The records:
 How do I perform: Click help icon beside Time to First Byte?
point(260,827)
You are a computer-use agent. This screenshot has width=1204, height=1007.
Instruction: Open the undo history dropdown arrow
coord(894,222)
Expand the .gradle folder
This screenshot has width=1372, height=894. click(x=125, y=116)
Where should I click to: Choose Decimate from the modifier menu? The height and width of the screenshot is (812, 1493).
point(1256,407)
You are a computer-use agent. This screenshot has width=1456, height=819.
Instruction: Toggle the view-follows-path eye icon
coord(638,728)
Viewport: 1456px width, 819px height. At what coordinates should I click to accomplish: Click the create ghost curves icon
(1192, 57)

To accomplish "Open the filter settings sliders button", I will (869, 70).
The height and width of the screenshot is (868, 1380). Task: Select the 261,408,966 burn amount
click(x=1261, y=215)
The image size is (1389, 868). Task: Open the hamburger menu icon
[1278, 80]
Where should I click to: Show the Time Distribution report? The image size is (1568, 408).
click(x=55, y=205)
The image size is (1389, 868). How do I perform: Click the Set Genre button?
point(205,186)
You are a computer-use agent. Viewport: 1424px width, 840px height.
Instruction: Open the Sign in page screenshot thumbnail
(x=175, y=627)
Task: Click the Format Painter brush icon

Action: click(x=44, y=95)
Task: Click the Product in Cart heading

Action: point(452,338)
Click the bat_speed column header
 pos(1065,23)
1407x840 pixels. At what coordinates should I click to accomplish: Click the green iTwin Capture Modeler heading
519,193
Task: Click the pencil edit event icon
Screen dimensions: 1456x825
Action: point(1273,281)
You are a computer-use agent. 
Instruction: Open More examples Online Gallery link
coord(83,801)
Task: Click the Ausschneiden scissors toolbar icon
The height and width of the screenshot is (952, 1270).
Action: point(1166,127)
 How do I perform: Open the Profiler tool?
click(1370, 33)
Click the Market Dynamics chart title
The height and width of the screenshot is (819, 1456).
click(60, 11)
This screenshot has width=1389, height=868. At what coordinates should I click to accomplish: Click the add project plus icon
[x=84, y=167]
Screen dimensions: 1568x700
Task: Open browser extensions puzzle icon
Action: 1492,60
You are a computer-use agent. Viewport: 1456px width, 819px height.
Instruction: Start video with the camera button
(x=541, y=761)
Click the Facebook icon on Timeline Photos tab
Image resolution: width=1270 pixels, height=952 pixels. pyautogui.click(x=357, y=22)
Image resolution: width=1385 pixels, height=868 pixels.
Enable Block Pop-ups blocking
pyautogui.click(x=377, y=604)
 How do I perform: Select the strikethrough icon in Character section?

Work to be completed: All lines from the one holding "How do I perform: Open the Profiler tool?" through the end of the entries need to be given again exactly. Leave out the others.

Written solution:
 How do I perform: Open the Profiler tool?
click(1370, 33)
Click the Market Dynamics chart title
The height and width of the screenshot is (819, 1456).
click(60, 11)
This screenshot has width=1389, height=868. At what coordinates should I click to accomplish: Click the add project plus icon
[x=84, y=167]
Screen dimensions: 1568x700
Task: Open browser extensions puzzle icon
Action: 1492,60
You are a computer-use agent. Viewport: 1456px width, 819px height.
Instruction: Start video with the camera button
(x=541, y=761)
Click the Facebook icon on Timeline Photos tab
Image resolution: width=1270 pixels, height=952 pixels. pyautogui.click(x=357, y=22)
Image resolution: width=1385 pixels, height=868 pixels.
Enable Block Pop-ups blocking
pyautogui.click(x=377, y=604)
 How do I perform: Select the strikethrough icon in Character section?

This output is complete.